Si giunge a Obrov, ridente località della Slovenia, dove ci si ferma per pranzo in un ristorante immerso nei boschi. Nonna ha provveduto affinchè avessimo un posto a sedere e 5 camerieri dedicati a riempire piatti e bicchieri appena fossero vuoti.

Durante una pausa, esco per prendere una boccata d'aria e noto alcune persone davanti a una piccola struttura, in adorazione: penso vi sia una immagine della Madonna e vado a vedere. In realtà trattavasi di sana porchetta in fase di cottura all'interno di un gigantesco barbecue: madonna o no, la porchetta è sempre la porchetta.

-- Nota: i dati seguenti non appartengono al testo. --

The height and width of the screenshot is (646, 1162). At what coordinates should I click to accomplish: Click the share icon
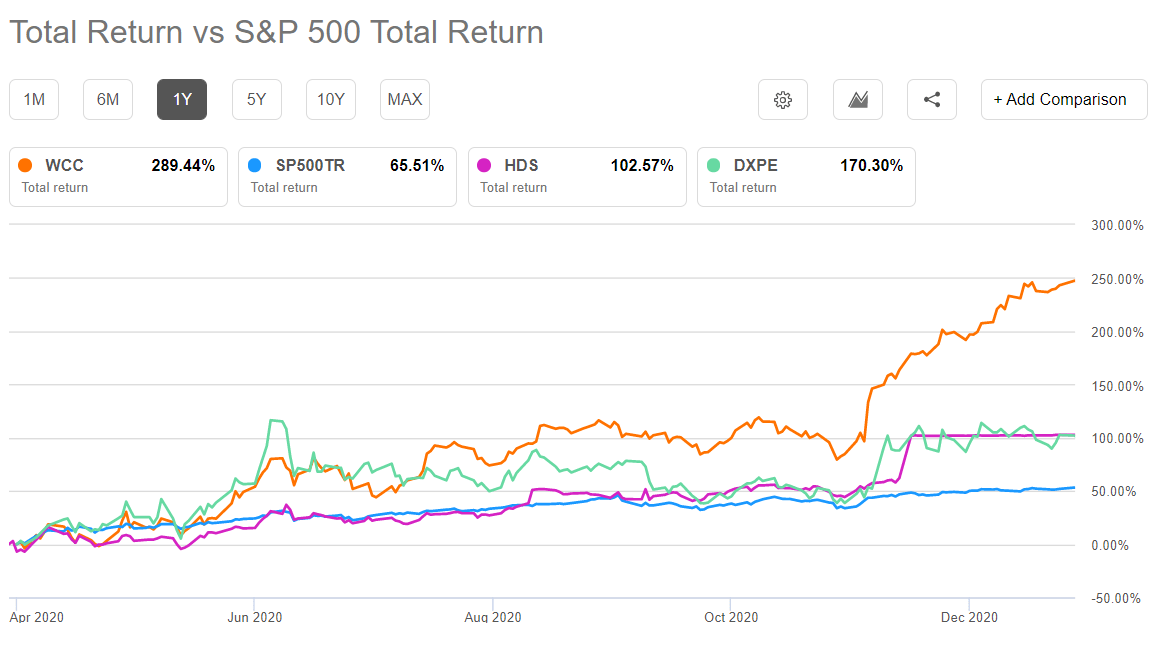(931, 100)
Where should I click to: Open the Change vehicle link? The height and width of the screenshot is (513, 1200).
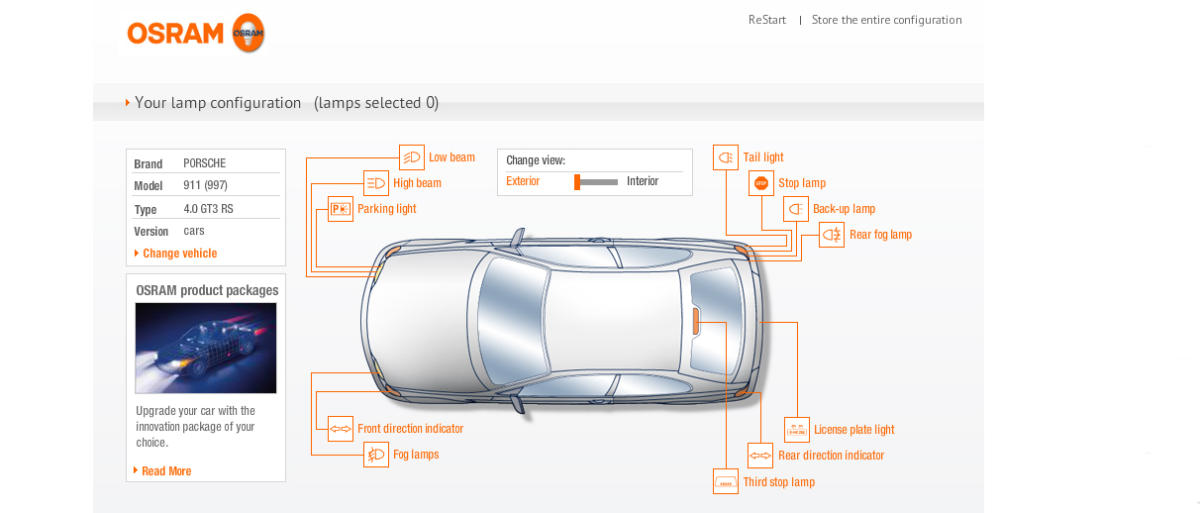(179, 254)
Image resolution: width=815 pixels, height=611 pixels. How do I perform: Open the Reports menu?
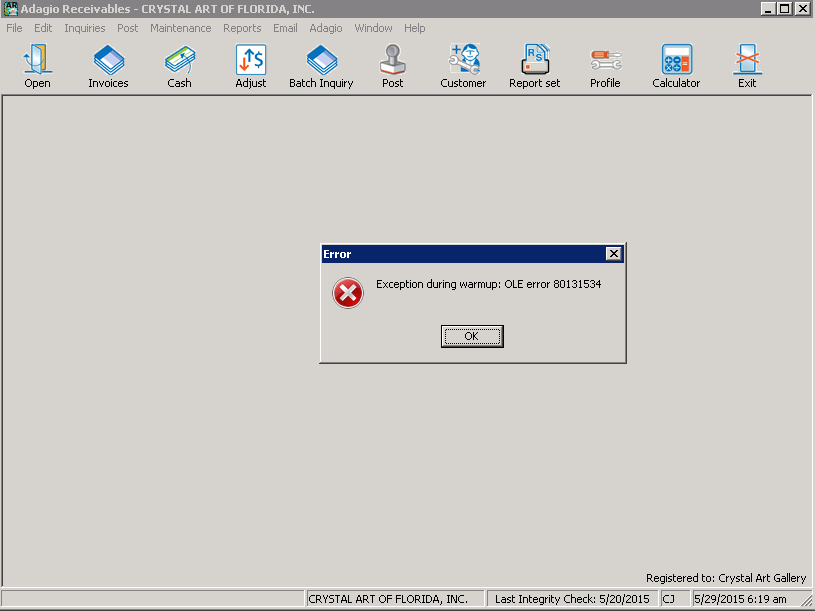coord(242,28)
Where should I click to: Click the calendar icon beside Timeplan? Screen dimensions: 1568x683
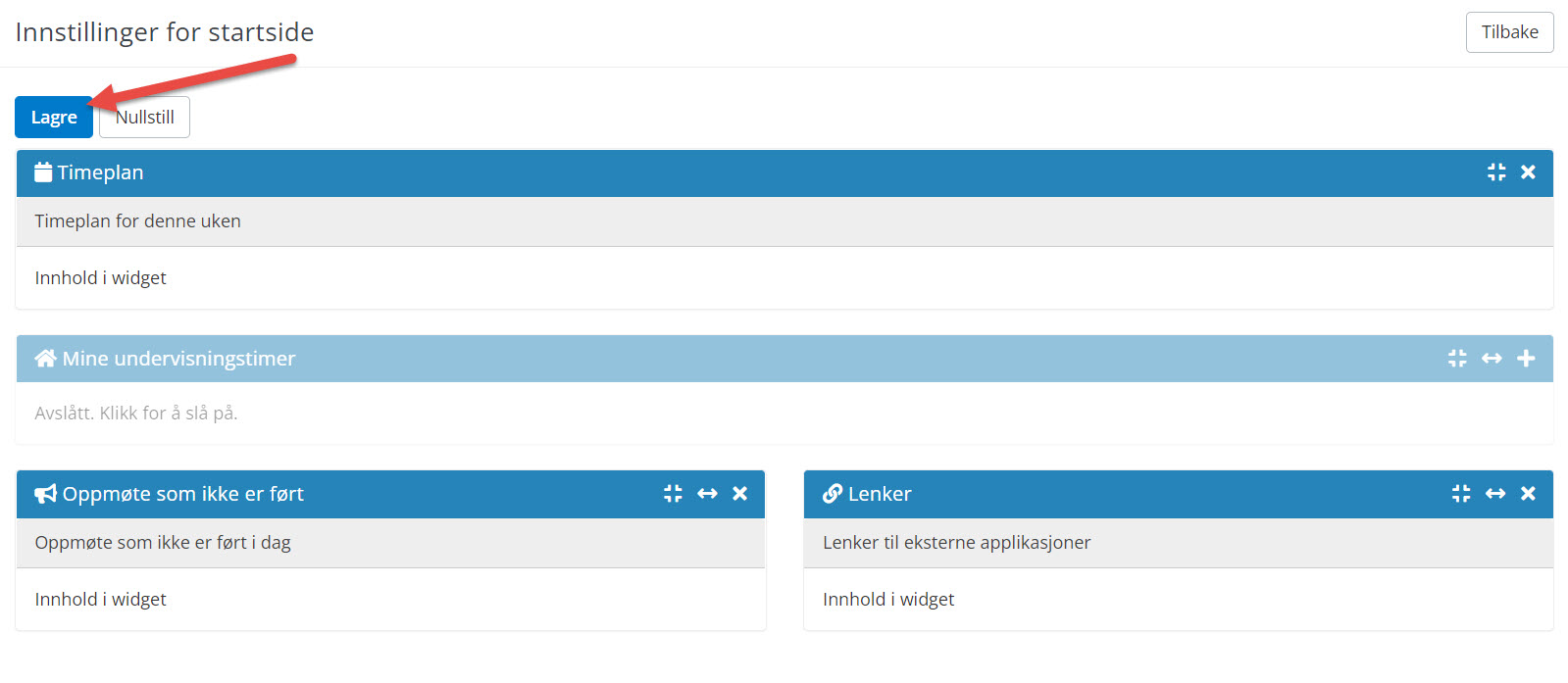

Al termine del pranzo i fumatori si accaniscono sui propri pacchetti di sigarette, consci che per ore la dose di nicotina non potrà essere assunta.

Durante il viaggio si scatena, ad un certo punto, la diatriba sul dove ci si trova: "siamo in Italia" - "siamo ancora in slovenia" - "siamo a verona" - "siamo a venezia" - io ho letto il cartello piacenza" ..... il parroco, ex compilatore di mappe per navigatori, ha un ictus e un infarto, dopodichè afferma: "basta, ci rinuncio, fate come cazzo vi pare".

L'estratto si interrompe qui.